- [WORK ITEM] Using the material that follows, output exactly the lines from the one containing "Open the TYPE" through the one containing "Open the return", with both ends kept.
### MATERIAL FOR THIS EXERCISE ###
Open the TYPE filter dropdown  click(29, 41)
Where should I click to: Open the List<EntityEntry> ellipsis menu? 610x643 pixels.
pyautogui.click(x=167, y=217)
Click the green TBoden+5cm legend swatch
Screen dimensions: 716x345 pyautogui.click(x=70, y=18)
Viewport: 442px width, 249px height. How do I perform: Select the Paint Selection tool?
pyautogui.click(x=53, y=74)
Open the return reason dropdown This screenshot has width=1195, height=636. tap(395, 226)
###
### MATERIAL FOR THIS EXERCISE ###
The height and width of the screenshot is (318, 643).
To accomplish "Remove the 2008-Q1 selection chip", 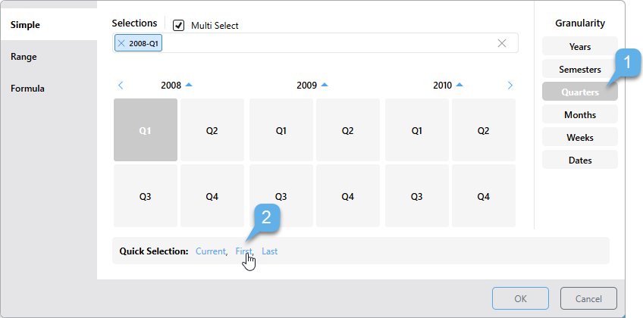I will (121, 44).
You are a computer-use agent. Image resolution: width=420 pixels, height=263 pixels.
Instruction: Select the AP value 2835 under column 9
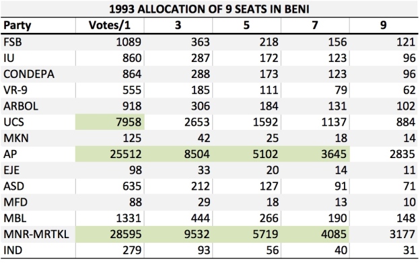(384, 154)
###
- [OUTPUT BELOW]
Open the TYPE filter dropdown  click(29, 41)
Where should I click to: Open the List<EntityEntry> ellipsis menu? 610x643 pixels.
pyautogui.click(x=167, y=217)
Click the green TBoden+5cm legend swatch
Screen dimensions: 716x345 pyautogui.click(x=70, y=18)
Viewport: 442px width, 249px height. How do I perform: Select the Paint Selection tool?
pyautogui.click(x=53, y=74)
Open the return reason dropdown This screenshot has width=1195, height=636. tap(395, 226)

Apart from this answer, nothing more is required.